Transitive Inclusion (Transclusion for short) is a feature of REST APIs useful for clients wishing to get more than just the resource in the URL path, in one request.
We use a query string parameter called inline, or perhaps include, equal to the name of the associated objects to include.

For example, suppose that in a Books API, author objects have associated books.
A request for an author:

GET /authors/12345
{
  "id": 12345,
  "name": "Ralph Ellison"
}

The list of books associated with the author:

GET /authors/12345/books
[
  {
    "id": 1,
    "title": "Invisible Man"
  },
  {
    "id": 2,
    "title": "Juneteenth"
  }
]

We can pass the inline parameter on an author request:

GET /authors/12345?inline=books
{
  "id": 12345,
  "name": "Ralph Ellison",
  "books": [
    {
      "id": 1,
      "title": "Invisible Man"
    },
    {
      "id": 2,
      "title": "Juneteenth"
    }
  ]
}

Note the extra field “books” is included or inlined in the author object.
This way a client app can get the author object and associated books in one request, reducing round-trips. Of course if the objects are small, including the associated objects by default is the best option; this is mostly useful for large, expensive-to-retrieve associated objects.

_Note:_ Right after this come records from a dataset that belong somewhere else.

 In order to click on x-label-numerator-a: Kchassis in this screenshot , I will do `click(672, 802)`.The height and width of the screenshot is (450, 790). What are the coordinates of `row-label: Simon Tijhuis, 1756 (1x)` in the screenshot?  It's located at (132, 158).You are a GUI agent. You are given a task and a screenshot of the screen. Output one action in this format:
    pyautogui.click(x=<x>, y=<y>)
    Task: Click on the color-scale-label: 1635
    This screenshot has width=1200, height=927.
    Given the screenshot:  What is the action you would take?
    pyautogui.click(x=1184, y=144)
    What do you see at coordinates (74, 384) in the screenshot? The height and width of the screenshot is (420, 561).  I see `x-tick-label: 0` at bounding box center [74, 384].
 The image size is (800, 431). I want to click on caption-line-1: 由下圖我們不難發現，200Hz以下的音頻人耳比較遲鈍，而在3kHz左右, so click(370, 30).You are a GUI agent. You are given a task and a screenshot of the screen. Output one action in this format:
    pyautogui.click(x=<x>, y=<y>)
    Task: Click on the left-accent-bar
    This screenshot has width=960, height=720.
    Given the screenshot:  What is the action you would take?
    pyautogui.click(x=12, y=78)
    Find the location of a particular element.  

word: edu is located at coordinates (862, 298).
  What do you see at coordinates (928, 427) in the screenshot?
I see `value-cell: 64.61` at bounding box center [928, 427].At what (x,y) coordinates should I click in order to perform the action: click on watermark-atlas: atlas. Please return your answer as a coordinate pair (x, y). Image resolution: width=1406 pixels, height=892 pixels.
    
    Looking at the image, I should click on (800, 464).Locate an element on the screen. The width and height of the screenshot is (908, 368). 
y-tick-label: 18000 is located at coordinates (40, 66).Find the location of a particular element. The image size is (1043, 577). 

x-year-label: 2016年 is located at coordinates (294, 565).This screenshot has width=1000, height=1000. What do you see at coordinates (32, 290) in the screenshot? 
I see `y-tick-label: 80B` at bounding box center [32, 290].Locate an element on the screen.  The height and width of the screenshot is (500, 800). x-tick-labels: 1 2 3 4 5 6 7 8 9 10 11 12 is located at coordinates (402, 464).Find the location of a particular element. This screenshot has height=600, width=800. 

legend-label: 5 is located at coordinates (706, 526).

The transitive inclusion feature can be even more powerful if we get a list of all authors in the API, inlining all of their associated books:

GET /authors?inline=books

Or we can include many associated objects:

GET /authors?include=books,articles

The result is a comprehensive list object, all in one request:

[
  {
    "id": 12345,
    "name": "Ralph Ellison",
    "books": [
      {
        "id": 1,
        "title": "Invisible Man"
      },
      {
        "id": 2,
        "title": "Juneteenth"
      }
    ],
    "articles": [ ... ]
  },
  {
    "id": 67890,
    "name": "Doris Lessing",
    "books": [
      {
        "id": 10,
        "title": "The Golden Notebook"
      },
      {
        "id": 11,
        "title": "The Fifth Child"
      },
      ...
    ],
    "articles": [ ... ]
  },
  ...
]

Such a comprehensive response object can be convenient for an app to build a page listing authors and books, for example; only a single HTTP request can be used .
Note that if the set is large, pagination can be used in addition.